Per la Treccani è “rispetto” la parola dell’anno: eppure a guardarsi intorno non si direbbe
Singolare la scelta della Treccani: per la storica Enciclopedia è “rispetto” la parola dell’anno. Stupisce, ma la prendiamo ovviamente per buona stante il blasone della istituzione di provenienza. Eppure, la scelta dell’Istituto dell’Enciclopedia Italiana che ha indicato “rispetto” come parola del 2024 «per la sua estrema attualità e rilevanza sociale» fa pensare e solleva qualche perplessità. Una risoluzione, va precisato, avvenuta nell’ambito della campagna di comunicazione #leparolevalgono, volta a promuovere un uso corretto e consapevole della lingua.
Singolare scelta della Treccani: per la storica Enciclopedia è “rispetto” la parola dell’anno
E allora, il Dizionario dell’italiano Treccani definisce il “rispetto” come un «sentimento e atteggiamento di stima, attenzione, riguardo verso una persona, un’istituzione, una cultura, che si può esprimere con azioni o parole». Una motivazione cristallina e ineccepbile e cristallina: ma siamo proprio sicuri della sua aderenza ai tempi e alla società attuali?
Ma tra accademia e quotidianità reale ce ne passa…
Sì perché a ben vedere in un contesto come quello che ci ritroviamo a vivere e frequentare: con i talk show tv in cui infiammano polemiche e aspri scontri verbali tra gli ospiti in diretta; con la politica sempre più di sovente orientata verso modalità verbali che, fatto salvo i dovuti distinguo, specie dai banchi dell’opposizione sembra aver ormai istituzionalizzato il motto di MacLuhan «il medium è il messaggio», e per cui la recriminazione cede sproporzionatamente il passo all’aggressività verbale e all’insulto.
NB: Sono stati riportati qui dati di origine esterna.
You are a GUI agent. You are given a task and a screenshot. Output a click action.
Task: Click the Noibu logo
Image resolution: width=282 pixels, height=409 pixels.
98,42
Treccani: “rispetto” parola del 2024, eppure termine e concetto sembrano caduti in disgrazia
E ancora. Con la scuola preda di bullismo tra coetanei e dove gli insegnanti vengono aggrediti quasi all’ordine del giorno da studenti o dai genitori degli stessi. Per non parlare dei social dove, stante la dimensione virtuale di scontri e confronti, haters e villani di ogni genere e forma, la fanno da padroni. O di quanto ci restituisce la cronaca, dove strabordano casi criminali che, ahinoi, non si limitano a ledere il rispetto che si dovrebbe a donne e minori, fragili e indifesi, ma si va virulentemente ben oltre, la scelta di “rispetto” come parola chiave del 2024 ha più il sapore di un richiamo a un valore in disuso che quello dell’affermazione di un principio vigente , tanto da conquistare l’ambito titolo accademico…
Un valore e una parola rimpiazzati da aggressività verbale, volgarità, violenza
Un valore e un termine, ahinoi, ormai quasi desueti, rimpiazzati con furore dalla maleducazione, dall’arroganza, dalla volgarità, dall’insulto, dalla violenza verbale oltre che fisica. Una sopraffazione concettuale e lessicale che sbatte fuori dalla porta, inevitabilmente, anche i sostantivi e i significati di parole come dignità e tolleranza, sempre più bannati dalla quotidianità. Una quotidianità che, accademia a parte, sembra invalidare nei fatti la scelta dell’Enciclopedia Treccani.
Rispetto, la motivazione della scelta della Treccani
E allora ecco che, a questo punto, forse le motivazioni con cui la scelta della Treccani viene argomentata e rilanciata ci sembra facciano riferimento più alla prima ipotesi di un desiderio di riaffermazione del valore del rispetto, che a quella formulata subito dopo. Perché se c’è una postura o un’inclinazione emotiva in via di estinzione come certe specie animali, purtroppo, questo è proprio il rispetto: soverchiato da ben altri comportamenti. Rinnegato nel linguaggio e nelle condotte pubbliche.
«Questa parola – spiegano Valeria Della Valle e Giuseppe Patota, condirettori del Vocabolario Treccani, in un comunicato – dovrebbe essere posta al centro di ogni progetto pedagogico, fin dalla prima infanzia. E poi diffondersi nelle relazioni tra le persone, in famiglia e nel lavoro. Nel rapporto con le istituzioni civili e religiose. Con la politica e con le opinioni altrui. Nelle relazioni internazionali.